Hyaluronidase Hyal1 increases tumor cell proliferation and motility through accelerated vesicle trafficking [Molecular Bases of Disease]

April 8th, 2015 by McAtee, C. O., Berkebile, A. R., Elowsky, C., Fangman, T., Barycki, J. J., Wahl, J. K., Khalimonchuk, O., Naslavsky, N., Caplan, S., Simpson, M. A.

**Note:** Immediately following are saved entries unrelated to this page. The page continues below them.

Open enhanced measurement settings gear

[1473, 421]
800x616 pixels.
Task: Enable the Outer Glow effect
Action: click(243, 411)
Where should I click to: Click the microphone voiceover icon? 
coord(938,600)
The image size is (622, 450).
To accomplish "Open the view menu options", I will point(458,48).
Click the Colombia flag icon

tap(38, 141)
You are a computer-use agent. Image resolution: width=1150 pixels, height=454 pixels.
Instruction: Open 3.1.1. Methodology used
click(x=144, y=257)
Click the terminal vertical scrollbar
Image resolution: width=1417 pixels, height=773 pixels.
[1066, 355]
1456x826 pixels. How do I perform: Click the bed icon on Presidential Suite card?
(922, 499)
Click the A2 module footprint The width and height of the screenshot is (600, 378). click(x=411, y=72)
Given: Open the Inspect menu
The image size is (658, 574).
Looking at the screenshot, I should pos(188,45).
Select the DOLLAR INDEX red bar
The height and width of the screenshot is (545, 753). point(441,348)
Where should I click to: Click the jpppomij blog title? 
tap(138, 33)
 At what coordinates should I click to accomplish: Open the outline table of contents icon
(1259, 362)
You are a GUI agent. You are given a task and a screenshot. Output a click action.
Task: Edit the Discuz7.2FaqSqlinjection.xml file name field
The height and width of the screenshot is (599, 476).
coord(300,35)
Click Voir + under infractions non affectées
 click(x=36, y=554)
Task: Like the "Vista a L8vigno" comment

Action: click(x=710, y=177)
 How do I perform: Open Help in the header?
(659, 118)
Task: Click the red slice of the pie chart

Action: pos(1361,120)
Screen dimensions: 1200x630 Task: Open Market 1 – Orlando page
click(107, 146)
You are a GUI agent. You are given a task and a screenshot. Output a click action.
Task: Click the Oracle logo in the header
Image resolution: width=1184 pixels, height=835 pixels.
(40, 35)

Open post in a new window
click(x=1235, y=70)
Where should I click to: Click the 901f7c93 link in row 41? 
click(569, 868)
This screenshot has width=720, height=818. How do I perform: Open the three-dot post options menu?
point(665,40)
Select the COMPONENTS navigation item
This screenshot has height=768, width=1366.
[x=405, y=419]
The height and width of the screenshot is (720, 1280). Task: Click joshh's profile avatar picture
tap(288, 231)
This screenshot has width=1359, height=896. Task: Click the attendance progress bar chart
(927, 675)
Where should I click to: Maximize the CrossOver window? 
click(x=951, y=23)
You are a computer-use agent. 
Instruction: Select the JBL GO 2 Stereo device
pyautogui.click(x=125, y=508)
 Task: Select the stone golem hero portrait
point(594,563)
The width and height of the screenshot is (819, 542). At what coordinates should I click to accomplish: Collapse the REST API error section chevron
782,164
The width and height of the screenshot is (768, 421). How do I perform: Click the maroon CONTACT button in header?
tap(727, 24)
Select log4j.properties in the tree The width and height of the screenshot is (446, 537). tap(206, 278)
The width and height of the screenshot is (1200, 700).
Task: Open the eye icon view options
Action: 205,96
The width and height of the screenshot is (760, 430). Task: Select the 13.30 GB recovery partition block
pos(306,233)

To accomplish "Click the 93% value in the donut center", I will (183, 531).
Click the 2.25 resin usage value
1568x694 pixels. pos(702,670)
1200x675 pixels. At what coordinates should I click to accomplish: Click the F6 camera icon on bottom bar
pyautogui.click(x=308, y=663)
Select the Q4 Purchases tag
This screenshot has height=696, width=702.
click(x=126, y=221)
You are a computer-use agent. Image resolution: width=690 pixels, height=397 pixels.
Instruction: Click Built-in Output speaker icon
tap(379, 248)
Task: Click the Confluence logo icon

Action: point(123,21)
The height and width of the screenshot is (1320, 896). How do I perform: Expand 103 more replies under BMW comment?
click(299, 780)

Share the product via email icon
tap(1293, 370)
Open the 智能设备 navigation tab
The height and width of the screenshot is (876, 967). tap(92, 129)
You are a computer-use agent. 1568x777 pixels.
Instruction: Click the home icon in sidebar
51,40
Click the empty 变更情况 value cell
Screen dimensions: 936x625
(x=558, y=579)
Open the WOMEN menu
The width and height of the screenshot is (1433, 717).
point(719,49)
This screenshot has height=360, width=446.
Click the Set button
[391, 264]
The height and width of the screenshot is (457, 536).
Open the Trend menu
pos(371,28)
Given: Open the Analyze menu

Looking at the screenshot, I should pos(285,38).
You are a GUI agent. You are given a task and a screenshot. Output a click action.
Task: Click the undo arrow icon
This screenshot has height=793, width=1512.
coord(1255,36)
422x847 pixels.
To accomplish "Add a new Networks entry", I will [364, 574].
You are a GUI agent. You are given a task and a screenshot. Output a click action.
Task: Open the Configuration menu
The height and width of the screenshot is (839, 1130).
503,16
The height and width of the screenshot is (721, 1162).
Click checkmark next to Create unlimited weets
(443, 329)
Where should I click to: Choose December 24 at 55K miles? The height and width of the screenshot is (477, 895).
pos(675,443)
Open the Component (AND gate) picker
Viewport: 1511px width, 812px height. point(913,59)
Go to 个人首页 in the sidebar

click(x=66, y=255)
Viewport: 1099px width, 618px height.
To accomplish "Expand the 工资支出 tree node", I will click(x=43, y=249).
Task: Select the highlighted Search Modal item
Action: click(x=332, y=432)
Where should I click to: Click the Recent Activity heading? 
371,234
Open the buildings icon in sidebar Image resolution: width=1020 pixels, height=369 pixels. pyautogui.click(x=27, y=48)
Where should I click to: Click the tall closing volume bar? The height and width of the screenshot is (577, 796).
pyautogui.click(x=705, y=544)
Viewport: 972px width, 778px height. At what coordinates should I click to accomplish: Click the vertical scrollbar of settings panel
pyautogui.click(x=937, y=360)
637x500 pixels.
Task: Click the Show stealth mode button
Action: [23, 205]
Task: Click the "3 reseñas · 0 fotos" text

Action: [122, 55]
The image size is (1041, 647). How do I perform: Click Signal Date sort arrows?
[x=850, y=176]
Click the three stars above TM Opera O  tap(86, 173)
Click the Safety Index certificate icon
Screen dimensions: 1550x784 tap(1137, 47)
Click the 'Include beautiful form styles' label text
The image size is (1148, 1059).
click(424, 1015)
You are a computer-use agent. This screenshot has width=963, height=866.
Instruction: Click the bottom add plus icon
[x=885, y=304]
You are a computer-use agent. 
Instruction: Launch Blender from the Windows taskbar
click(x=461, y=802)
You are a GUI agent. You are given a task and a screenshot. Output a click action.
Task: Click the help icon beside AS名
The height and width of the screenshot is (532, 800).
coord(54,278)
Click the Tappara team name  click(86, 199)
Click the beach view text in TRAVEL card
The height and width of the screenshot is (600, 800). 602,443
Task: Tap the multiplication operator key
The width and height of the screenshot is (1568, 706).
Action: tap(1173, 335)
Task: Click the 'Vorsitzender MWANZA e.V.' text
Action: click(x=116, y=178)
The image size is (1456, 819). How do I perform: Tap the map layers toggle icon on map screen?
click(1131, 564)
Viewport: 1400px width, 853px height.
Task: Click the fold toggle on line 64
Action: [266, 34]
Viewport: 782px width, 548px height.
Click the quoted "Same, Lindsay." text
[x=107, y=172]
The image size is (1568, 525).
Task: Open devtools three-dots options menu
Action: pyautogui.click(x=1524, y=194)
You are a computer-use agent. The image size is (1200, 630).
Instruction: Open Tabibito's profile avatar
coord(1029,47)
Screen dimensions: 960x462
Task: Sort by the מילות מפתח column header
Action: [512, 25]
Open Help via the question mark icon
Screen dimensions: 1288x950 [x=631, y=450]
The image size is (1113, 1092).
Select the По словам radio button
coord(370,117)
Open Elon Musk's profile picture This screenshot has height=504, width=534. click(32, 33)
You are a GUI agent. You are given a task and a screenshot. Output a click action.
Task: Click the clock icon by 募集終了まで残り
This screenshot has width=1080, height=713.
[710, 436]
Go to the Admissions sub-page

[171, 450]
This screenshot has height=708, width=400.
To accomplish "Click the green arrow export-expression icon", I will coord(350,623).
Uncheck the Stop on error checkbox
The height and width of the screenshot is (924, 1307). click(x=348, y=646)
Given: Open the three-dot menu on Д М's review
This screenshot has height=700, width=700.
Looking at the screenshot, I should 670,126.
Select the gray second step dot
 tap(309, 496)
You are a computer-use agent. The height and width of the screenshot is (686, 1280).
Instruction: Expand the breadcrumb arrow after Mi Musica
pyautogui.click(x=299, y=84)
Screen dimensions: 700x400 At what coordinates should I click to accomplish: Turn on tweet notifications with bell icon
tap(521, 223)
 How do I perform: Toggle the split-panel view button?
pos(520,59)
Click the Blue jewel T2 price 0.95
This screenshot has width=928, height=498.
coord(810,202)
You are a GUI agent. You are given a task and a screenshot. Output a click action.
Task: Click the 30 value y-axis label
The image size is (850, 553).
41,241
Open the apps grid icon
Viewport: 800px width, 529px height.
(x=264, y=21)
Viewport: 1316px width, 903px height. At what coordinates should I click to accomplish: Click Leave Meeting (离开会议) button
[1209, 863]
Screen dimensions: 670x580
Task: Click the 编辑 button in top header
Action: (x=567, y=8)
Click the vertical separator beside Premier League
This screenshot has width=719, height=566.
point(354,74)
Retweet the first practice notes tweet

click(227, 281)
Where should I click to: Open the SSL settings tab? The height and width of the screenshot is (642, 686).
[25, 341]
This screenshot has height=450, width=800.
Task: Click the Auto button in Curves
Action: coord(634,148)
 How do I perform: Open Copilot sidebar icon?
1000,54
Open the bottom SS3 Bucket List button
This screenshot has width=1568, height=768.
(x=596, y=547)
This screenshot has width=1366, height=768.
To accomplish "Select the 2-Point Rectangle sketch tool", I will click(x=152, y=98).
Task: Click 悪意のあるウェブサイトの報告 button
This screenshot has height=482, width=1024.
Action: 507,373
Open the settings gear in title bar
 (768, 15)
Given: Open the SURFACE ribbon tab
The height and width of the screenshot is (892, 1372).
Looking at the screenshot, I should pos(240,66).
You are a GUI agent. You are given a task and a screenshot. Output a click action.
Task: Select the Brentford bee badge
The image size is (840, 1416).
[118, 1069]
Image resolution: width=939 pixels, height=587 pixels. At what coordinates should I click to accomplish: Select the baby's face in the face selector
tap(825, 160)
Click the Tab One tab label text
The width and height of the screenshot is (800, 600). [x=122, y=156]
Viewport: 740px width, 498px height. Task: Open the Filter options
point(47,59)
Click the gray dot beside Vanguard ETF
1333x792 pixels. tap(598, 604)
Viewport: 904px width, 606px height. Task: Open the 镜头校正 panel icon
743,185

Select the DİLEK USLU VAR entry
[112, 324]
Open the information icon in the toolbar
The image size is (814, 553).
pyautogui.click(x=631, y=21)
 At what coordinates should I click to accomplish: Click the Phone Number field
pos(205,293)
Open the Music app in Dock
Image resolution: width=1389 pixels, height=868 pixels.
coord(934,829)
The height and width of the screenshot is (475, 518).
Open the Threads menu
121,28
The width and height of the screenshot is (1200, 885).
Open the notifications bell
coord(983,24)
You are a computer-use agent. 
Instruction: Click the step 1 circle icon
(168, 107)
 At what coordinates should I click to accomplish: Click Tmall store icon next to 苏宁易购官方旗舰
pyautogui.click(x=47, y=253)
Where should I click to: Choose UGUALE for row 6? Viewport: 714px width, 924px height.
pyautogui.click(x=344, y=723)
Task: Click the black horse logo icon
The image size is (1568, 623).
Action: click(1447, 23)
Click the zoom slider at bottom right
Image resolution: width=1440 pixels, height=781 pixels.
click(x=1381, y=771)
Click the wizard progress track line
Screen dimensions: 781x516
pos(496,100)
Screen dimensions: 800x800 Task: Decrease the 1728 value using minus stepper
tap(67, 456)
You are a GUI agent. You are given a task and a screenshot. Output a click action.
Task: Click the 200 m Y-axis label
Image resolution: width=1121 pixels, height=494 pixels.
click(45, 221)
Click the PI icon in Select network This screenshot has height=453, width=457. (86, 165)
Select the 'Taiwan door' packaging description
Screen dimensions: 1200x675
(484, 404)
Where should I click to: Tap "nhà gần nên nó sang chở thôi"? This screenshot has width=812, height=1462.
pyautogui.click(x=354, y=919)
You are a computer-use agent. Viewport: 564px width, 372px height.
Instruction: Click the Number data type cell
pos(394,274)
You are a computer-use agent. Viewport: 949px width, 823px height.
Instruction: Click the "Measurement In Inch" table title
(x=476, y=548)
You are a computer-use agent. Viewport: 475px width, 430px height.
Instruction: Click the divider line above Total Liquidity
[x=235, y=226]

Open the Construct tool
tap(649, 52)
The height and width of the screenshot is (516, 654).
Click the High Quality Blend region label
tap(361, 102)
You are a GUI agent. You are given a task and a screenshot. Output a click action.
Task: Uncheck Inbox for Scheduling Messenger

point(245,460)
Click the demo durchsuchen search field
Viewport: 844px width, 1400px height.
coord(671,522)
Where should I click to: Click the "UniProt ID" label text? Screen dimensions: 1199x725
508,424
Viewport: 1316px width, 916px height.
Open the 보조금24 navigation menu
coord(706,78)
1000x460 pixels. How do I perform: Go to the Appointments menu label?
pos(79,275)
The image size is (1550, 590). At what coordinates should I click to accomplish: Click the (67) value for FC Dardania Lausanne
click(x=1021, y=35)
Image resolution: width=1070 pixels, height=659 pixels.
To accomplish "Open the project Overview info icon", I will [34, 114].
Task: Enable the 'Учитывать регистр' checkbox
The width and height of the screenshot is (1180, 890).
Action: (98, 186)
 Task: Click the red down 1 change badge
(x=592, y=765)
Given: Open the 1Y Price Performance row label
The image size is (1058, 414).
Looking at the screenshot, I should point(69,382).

Hyaluronan turnover accelerates metastatic progression of prostate cancer partly by increasing rates of tumor cell proliferation and motility. To determine the mechanism, we overexpressed Hyal1 as a fluorescent fusion protein and examined its impact on endocytosis and vesicular trafficking. Overexpression of Hyal1 led to increased rates of internalization of hyaluronan and the endocytic recycling marker transferrin. Live imaging of Hyal1, sucrose gradient centrifugation, and specific co-localization of Rab GTPases defined the subcellular distribution of Hyal1 as early and late endosomes, lysosomes, and recycling vesicles. Manipulation of vesicular trafficking by chemical inhibitors or with constitutively active and dominant negative Rab expression constructs, caused atypical localization of Hyal1. Using the catalytically inactive point mutant Hyal1-E131Q, we found enzymatic activity of Hyal1 was necessary for normal localization within the cell, as Hyal1-E131Q was mainly found within the ER. Expression of a hyaluronan-binding point mutant Hyal1-Y202F revealed that secretion of Hyal1 and concurrent reuptake from the extracellular space is critical for rapid hyaluronan internalization and cell proliferation. Overall, excess Hyal1 secretion accelerates endocytic vesicle trafficking in a substrate-dependent manner, which promotes aggressive tumor cell behavior.